◆ **WHAT TO DO**:
Find the line in the entries below that contains "Terms & conditions (135, 2510)". Repeat it exactly, and every line after it through the line that contains "Previous (727, 1801)".

Records from a collection

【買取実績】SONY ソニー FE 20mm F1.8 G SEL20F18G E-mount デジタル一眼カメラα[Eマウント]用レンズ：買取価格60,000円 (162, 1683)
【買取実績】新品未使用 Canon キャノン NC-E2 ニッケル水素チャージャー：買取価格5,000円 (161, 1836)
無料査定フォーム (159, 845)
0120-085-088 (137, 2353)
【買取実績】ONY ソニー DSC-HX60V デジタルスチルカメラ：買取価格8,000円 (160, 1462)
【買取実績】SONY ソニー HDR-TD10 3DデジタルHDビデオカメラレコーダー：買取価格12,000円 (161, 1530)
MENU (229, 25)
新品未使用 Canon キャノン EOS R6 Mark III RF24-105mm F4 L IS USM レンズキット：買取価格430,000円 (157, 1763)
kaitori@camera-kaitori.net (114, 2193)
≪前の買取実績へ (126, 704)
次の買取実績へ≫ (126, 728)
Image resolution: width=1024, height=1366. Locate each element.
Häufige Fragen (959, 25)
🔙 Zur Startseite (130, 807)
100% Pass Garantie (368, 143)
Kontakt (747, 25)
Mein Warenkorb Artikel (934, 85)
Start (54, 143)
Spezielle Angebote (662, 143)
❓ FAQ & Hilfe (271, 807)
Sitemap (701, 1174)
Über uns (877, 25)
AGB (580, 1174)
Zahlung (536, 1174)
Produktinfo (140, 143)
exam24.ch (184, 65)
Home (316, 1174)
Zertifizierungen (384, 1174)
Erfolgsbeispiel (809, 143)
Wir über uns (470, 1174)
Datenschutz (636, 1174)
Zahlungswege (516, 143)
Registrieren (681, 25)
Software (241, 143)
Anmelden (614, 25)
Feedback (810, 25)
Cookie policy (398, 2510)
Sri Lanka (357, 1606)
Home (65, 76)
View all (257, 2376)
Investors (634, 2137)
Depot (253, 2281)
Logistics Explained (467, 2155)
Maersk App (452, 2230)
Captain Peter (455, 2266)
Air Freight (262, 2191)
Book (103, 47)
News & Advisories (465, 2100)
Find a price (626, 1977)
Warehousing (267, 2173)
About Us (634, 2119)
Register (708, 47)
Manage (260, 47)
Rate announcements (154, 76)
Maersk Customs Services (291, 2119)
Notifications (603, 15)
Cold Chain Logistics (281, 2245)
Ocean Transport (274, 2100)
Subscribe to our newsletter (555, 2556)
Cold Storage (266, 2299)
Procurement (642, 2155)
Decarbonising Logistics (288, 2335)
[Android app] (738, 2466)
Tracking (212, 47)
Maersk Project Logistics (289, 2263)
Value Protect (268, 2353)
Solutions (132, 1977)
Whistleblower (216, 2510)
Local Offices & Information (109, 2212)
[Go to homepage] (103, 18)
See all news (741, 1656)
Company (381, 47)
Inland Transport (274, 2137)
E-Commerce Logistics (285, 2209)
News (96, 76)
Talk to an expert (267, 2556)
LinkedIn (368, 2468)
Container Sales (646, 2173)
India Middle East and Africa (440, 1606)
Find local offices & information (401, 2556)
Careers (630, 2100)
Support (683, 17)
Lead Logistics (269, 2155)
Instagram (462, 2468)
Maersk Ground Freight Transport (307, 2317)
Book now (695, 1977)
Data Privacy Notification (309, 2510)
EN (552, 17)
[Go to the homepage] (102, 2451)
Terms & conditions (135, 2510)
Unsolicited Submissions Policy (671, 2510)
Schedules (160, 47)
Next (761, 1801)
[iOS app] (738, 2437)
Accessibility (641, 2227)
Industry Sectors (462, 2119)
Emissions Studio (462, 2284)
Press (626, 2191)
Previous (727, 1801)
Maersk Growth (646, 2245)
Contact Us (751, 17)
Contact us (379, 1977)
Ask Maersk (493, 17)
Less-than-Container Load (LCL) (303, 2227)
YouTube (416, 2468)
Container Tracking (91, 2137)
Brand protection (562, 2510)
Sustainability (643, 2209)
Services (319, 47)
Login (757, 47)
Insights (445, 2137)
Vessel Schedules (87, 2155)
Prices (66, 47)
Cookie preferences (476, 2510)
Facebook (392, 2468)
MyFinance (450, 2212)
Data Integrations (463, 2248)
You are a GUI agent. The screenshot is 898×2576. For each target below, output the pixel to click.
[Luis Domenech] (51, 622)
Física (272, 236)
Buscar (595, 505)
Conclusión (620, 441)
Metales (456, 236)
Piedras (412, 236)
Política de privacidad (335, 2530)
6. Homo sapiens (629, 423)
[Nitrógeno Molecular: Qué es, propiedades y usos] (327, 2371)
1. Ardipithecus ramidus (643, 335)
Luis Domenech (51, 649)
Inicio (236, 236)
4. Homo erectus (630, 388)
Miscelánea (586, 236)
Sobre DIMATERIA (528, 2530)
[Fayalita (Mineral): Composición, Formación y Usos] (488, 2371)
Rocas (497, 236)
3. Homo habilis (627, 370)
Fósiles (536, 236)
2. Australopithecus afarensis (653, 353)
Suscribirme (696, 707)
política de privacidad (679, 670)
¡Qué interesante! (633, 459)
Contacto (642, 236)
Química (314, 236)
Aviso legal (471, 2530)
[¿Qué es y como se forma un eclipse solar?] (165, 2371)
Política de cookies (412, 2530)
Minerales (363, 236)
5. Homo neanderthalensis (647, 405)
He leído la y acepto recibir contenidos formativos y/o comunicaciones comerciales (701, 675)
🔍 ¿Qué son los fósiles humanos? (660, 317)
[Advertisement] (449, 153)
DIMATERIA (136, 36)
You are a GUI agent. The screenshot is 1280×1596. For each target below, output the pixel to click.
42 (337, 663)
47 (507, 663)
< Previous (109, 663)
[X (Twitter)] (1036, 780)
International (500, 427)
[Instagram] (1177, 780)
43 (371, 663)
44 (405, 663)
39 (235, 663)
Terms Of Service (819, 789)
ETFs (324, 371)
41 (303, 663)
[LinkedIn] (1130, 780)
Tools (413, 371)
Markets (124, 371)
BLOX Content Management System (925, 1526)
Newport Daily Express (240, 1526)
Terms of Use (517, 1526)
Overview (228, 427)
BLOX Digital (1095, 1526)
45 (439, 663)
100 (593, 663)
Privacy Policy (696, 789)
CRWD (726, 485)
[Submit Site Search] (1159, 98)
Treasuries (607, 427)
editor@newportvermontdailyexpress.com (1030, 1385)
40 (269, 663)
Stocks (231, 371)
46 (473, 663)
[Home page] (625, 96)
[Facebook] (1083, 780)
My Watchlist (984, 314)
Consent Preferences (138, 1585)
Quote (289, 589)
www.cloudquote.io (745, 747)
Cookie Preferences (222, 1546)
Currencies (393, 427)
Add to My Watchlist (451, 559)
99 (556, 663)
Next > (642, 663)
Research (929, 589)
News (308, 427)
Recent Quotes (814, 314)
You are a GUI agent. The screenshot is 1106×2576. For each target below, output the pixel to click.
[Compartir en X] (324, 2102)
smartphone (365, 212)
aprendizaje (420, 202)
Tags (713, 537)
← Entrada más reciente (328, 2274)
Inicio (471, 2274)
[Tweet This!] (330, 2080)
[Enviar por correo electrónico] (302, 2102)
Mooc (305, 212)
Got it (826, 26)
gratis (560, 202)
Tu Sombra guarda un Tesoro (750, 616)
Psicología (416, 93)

◆ **SOLVED PROBLEM**:
Terms & conditions (135, 2510)
Unsolicited Submissions Policy (671, 2510)
Schedules (160, 47)
Next (761, 1801)
[iOS app] (738, 2437)
Accessibility (641, 2227)
Industry Sectors (462, 2119)
Emissions Studio (462, 2284)
Press (626, 2191)
Previous (727, 1801)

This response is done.